До галлюцинаций доходит сердце в исступлении боли; он словно видит ее, свою единую, беспомощно простирающей к нему руки среди этой безводной пустыни. Он бежит, он стремится к ней — и вот руки их словно сблизились, но ревущая волна звуков вдруг набрасывается на них и как вихрем, рассыпающим тучи мельчайших водяных брызг, разделяет их, отметая друг от друга. «Но ведь я же люблю ее! — безмолвным криком прорывается среди вихря душа Павлика. — Я же всю жизнь люблю ее одну, зачем же она от меня отделяется, зачем вы отнимаете ее у меня, когда наши души соединены навеки?» И снова вихрь жарким дуновением проносится по пустыне и рассеивает желтую пыль ее в клочья удушливого тумана, а музыка все рвет, все оглушает сердце, сваливает его в какую-то бездну, и как картонные бродят в завесе тумана маленькие, размахивающие руками, что-то силящиеся сделать люди сцены.
Павел так был растерян и придавлен случившимся, что не заметил, как опустился занавес, и пришел в себя" только в антракте, когда публика стала выходить из зрительной залы.
Он оттого обернулся, что стало вдруг вокруг него светло и тихо. Отступили видения, смолкла музыка, начало ощущаться биение сердца. Павлик поднял голову, — редкие зрители сидели кучками на своих местах, темнели спинки кресел, в воздухе стояла струйка запаха каких-то тонких и словно бледных духов, тянувшаяся от кресла, в котором сидела она. С чувством умиления он поглядел на пустое кресло, — она ушла, ее не было рядом, но она все же была в этом кресле несколько минут назад; ее спина прислонялась к этому бархату, который ему захотелось осторожно погладить, а руки лежали на этих резных дощечках, точно храня нежные отпечатки ее прикосновений.

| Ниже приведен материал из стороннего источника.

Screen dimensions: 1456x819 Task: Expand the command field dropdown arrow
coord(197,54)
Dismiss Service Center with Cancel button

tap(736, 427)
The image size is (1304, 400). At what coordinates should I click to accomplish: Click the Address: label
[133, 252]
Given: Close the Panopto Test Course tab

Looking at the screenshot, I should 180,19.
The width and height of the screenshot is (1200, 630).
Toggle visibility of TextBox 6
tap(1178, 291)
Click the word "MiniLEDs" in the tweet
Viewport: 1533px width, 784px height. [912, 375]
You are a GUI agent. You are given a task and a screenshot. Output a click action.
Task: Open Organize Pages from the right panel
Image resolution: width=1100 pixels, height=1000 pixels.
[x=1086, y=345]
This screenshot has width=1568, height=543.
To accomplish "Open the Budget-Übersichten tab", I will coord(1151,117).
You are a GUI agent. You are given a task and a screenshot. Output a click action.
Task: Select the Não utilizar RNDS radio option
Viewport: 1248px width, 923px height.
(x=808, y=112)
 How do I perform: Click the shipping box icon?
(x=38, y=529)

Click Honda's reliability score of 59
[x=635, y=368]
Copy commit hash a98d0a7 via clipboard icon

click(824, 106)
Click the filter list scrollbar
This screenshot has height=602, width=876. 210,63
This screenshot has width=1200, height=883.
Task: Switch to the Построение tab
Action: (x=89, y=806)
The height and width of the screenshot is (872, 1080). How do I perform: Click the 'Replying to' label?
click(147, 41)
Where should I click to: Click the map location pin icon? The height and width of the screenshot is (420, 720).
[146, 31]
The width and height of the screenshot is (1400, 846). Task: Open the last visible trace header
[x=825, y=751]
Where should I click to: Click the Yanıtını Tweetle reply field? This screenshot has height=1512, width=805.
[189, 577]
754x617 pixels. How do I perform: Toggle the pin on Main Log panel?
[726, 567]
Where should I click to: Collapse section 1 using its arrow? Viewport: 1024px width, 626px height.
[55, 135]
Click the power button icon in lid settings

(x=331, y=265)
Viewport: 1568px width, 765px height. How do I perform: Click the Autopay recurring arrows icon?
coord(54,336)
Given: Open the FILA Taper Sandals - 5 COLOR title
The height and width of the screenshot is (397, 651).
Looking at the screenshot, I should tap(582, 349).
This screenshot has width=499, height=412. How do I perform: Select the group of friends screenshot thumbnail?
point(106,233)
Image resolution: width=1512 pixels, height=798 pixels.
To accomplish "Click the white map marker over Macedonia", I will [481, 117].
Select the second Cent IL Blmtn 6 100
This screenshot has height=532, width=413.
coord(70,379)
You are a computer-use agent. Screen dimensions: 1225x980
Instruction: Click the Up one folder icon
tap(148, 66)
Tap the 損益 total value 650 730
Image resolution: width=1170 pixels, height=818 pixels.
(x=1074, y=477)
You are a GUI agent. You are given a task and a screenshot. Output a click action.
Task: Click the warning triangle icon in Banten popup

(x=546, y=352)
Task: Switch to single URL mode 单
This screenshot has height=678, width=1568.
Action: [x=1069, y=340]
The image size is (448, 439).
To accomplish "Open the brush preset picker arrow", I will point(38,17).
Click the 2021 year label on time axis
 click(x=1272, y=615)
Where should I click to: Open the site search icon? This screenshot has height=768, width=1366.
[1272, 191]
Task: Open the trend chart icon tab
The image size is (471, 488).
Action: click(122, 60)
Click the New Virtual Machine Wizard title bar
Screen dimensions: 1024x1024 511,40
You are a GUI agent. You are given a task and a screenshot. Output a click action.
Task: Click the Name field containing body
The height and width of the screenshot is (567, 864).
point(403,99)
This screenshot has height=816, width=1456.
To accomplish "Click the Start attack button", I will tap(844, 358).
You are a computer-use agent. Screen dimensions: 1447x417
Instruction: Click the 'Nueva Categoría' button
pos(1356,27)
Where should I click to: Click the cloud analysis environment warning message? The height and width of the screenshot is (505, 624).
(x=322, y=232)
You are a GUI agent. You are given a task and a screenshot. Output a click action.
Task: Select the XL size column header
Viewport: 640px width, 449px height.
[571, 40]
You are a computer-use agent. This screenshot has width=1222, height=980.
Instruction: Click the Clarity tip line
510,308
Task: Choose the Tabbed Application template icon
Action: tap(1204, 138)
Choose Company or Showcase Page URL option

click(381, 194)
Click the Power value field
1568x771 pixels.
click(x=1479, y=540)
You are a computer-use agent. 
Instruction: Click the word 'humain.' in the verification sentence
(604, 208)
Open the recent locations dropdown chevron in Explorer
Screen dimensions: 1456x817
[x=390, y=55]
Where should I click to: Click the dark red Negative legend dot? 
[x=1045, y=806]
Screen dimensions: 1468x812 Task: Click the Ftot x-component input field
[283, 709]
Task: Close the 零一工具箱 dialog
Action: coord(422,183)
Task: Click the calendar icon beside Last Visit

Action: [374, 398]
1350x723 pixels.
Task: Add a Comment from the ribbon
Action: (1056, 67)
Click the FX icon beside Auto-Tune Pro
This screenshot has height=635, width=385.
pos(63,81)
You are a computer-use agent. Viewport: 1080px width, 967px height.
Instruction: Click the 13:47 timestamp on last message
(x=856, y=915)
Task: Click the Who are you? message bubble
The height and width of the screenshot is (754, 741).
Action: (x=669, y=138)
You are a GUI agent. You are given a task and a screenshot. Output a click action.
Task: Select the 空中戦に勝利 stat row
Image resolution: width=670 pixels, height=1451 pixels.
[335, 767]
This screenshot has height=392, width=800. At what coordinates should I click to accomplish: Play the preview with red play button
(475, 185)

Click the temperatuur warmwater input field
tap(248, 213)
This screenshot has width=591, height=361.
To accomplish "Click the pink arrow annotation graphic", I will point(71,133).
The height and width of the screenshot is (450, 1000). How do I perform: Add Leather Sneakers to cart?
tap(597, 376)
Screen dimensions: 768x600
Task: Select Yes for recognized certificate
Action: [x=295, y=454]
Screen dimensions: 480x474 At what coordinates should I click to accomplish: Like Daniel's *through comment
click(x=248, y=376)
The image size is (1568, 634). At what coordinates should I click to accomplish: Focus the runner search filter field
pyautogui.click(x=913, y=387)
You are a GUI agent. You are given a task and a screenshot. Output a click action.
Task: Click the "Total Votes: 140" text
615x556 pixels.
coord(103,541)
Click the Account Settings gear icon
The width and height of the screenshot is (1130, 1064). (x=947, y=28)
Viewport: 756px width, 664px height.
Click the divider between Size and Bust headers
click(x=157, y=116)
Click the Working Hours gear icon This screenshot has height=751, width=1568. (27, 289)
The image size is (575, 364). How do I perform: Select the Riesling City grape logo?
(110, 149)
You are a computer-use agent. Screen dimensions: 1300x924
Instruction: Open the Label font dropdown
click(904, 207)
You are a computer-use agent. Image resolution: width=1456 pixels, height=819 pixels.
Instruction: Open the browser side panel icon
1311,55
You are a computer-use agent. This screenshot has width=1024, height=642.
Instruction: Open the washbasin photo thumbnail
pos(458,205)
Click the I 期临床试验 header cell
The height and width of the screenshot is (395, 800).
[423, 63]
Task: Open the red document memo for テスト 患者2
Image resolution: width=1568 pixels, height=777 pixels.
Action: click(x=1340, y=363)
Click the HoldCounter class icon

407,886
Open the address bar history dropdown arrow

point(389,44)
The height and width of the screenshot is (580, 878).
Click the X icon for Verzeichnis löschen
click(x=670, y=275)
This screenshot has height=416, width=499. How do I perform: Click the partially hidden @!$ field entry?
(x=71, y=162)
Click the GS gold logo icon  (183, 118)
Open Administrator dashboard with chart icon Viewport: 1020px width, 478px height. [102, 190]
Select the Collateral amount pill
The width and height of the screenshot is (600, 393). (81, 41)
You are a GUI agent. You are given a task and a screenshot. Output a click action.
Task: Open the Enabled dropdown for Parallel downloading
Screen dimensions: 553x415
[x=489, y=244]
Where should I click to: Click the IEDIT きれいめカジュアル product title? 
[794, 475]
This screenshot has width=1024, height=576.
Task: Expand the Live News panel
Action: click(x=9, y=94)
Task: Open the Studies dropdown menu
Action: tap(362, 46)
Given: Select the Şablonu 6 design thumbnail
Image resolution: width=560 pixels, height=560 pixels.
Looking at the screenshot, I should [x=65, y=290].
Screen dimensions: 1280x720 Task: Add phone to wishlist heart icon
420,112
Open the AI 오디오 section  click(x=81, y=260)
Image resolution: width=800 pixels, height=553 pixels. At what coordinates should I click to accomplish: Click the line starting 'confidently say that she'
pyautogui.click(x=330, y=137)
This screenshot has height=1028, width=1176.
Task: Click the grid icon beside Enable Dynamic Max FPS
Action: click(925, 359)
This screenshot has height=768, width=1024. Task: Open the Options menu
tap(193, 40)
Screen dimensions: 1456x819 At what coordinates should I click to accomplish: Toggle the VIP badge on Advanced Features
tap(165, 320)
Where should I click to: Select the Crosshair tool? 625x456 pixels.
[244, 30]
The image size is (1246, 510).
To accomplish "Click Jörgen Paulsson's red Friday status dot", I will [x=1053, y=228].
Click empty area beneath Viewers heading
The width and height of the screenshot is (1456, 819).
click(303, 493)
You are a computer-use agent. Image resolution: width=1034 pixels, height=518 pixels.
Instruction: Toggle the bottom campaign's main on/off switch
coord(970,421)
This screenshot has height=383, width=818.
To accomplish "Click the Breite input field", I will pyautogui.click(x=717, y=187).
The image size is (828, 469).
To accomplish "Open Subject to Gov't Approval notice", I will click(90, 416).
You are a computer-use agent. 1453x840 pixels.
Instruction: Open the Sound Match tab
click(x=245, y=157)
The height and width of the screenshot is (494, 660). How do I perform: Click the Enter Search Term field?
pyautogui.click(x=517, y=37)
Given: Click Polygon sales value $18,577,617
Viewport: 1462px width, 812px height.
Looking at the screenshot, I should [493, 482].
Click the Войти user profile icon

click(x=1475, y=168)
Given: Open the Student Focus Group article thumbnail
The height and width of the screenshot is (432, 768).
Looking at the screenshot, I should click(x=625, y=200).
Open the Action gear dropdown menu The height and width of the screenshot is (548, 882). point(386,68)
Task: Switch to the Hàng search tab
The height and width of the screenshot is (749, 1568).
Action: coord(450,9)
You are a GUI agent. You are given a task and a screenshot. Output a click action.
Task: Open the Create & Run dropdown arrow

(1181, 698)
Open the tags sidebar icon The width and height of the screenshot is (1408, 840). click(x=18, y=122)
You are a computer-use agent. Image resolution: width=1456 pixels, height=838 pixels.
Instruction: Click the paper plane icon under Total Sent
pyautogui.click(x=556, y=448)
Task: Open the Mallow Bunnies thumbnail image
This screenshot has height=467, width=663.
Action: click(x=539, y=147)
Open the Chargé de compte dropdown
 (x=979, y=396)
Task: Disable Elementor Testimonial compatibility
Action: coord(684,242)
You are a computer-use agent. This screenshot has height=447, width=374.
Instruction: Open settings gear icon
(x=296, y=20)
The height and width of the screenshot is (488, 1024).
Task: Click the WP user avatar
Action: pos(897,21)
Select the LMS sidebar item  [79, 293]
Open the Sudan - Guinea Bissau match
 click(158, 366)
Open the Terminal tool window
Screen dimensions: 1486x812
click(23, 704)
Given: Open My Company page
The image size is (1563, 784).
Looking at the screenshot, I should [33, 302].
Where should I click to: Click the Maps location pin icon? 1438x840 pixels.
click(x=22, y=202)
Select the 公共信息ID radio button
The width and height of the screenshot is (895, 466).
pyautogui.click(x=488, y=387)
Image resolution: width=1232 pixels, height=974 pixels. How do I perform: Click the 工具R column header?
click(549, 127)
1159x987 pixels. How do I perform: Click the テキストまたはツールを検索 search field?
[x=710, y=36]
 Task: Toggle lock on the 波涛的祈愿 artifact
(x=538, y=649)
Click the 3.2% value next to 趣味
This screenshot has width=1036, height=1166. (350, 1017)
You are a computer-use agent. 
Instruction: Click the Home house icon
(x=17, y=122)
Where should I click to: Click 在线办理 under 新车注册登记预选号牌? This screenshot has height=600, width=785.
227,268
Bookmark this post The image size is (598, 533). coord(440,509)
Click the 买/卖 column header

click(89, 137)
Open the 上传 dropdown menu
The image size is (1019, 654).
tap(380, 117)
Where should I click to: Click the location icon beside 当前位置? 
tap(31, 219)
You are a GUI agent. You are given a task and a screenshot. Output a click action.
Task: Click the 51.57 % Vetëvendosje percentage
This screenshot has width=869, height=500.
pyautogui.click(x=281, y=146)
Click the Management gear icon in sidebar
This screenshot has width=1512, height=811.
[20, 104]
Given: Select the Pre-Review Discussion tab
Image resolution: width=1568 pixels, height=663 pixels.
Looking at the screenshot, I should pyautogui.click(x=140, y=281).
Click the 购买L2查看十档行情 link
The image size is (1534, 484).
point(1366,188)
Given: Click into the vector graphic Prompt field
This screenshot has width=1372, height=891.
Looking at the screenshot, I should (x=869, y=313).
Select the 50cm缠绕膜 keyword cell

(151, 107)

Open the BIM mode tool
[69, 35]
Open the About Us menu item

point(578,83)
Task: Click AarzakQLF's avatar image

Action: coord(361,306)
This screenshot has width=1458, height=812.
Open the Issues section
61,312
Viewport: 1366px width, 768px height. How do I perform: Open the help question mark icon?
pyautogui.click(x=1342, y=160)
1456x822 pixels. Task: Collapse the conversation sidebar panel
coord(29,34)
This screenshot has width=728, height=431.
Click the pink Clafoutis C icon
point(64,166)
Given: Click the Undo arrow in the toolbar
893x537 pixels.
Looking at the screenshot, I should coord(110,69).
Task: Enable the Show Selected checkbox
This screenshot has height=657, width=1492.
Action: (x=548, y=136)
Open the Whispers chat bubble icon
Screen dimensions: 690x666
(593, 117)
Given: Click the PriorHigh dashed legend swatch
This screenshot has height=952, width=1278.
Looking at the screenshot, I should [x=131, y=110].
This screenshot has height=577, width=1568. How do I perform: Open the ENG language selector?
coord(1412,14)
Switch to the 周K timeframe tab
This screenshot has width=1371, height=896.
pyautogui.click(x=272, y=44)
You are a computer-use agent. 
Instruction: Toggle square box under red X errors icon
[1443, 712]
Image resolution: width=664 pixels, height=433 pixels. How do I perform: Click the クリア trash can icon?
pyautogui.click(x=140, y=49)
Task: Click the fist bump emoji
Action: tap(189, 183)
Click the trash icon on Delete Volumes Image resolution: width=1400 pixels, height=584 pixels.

И все тянулась в воздухе, точно следок алмазной солнечной пыли, струйка бледного запаха по направлению от кресла к двери фойе; она дрожала, сотканная из солнечных атомов, она указывала, куда ушла та, единственная, только что бывшая рядом, и, повинуясь зову, Павел поднялся со своего места и пошел по коридору в фойе с бледным, ожидающим, настороженным лицом, на котором горели одни глаза, все остальное — губы, брови и щеки — словно затмилось и угасло, и такое необычайное это было лицо, что оглядывались на него проходившие мимо пары.